For us, it’s a beautiful marriage of tradition’s consistency over time (using a speculaas recipe that’s passed down through my family since the 19th century) and flexibility to evolve with each successive generation. On this Christmas Eve, we hope that holiday food traditions fulfill you and your family as much as recipes such as this do ours.
Belgian Christmas Log
Makes 12–14 servings
Apple Speculaas Filling
15 (150 g about 1 1/4 cups cookie crumbs) speculaas cookies
3/4 cup apple juice
3 tablespoons honey
juice from 1/2 lemon (about 2 tablespoons)
2 teaspoons ground cinnamon
1 teaspoon cornstarch
1 teaspoon pure GF vanilla extract
1/4 cup (1/2 stick) butter
4 small (350 g) peeled and diced apples
1. Grind the cookies in a food processor or crush in a zip-top bag with a rolling pin. Set aside.
2. In a medium saucepan, whisk together the apple juice, honey, lemon, cinnamon, and cornstarch. Add the butter and heat over medium heat until the mixture simmers and thickens.
3. Remove from the heat and stir in the cookie crumbs and vanilla extract to make a paste. Set aside to cool.
4. Meanwhile, saute the diced apples in a pan over medium-high heat until the apples are softened. If desired, use a little (1 teaspoon) butter to grease the pan.
5. Add the apples to the speculaas paste and stir to combine.
Mascarpone White Chocolate Ganache
5 1/2 ounces (150 g) white chocolate
3/4 cup + 2 tablespoons heavy cream
8 ounces mascarpone
1/2 teaspoon GF pure orange extract
1. Combine the white chocolate and heavy cream in a small saucepan and heat over low heat, whisking until the chocolate is melted. Set aside until cool and store in an airtight container in the refrigerator until it is time to assemble the log.
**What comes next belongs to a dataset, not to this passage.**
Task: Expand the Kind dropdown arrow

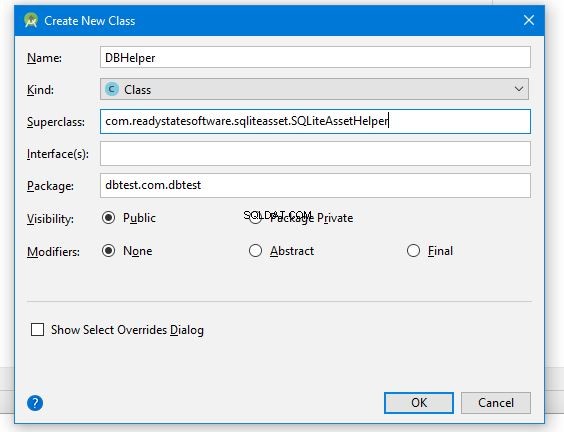Action: [519, 89]
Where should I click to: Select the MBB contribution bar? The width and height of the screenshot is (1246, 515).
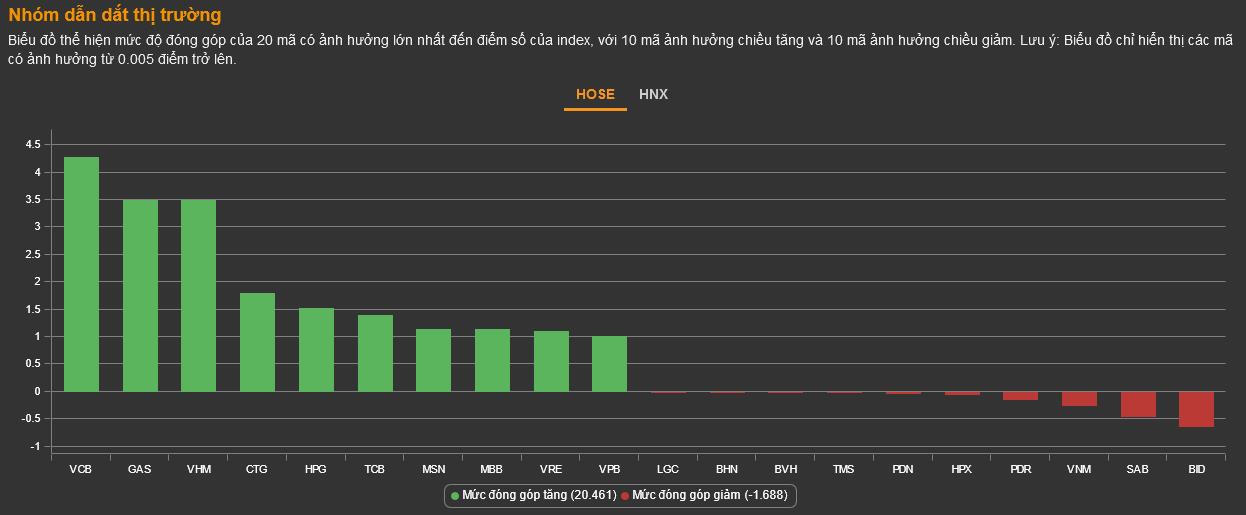[x=492, y=360]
2. In a medium bowl, whisk together the cooled white chocolate mixture, mascarpone, and orange extract until the mixture is stiff. This can be done in an electric mixer with the whip attachment.
Orange Sponge Cake
1 cup sugar
1/4 teaspoon salt
1 teaspoon GF pure orange extract
1 1/2 cups (188 g) Artisan GF Flour Blend
1 teaspoon xanthan gum
1. Preheat the oven to 400 degrees F. Grease a 12″x16″ pan (1/2 sheet pan) with nonstick cooking spray and line with parchment paper.
2. In a large metal or glass mixing bowl, whisk together the eggs, sugar, and salt. Place over a pan of simmering water, making sure the water does not come in contact with the bottom of the bowl. Continue whisking over the heat until the mixture comes to 110 degrees F.
3. Place the mixture on an electric mixer with the whip attachment and whisk at medium speed for 10 minutes until it is very light and thick.
4. Add the extract and mix to combine.
5. In a separate bowl, whisk together the flour and xanthan gum.
6. Gently fold the flour mixture in three stages into the egg mixture.
7. Spread on the prepared baking sheet and bake for 10 minutes until the cake is slightly golden and springs back when lightly touched.
8. Remove the cake from the oven and slide off the pan on the parchment paper onto a kitchen towel. Using the towel, roll the cake up and allow to cool for 30 minutes.
Chocolate Ganache Garnish
4 ounces bittersweet chocolate pieces
1/4 cup heavy cream
1. Gently heat the chocolate and heavy cream over a double boiler on the stove, whisking until the chocolate is melted and the mixture is smooth. Set aside.
To Assemble the Roll
1. Unroll the cake and spread the apple filling onto the surface of the cake.
2. Roll the cake up removing the parchment paper while you roll. Place the cake on a serving plate, seam side down.
3. Frost the cake with the mascarpone white chocolate ganache.
4. Drizzle with the bittersweet ganache.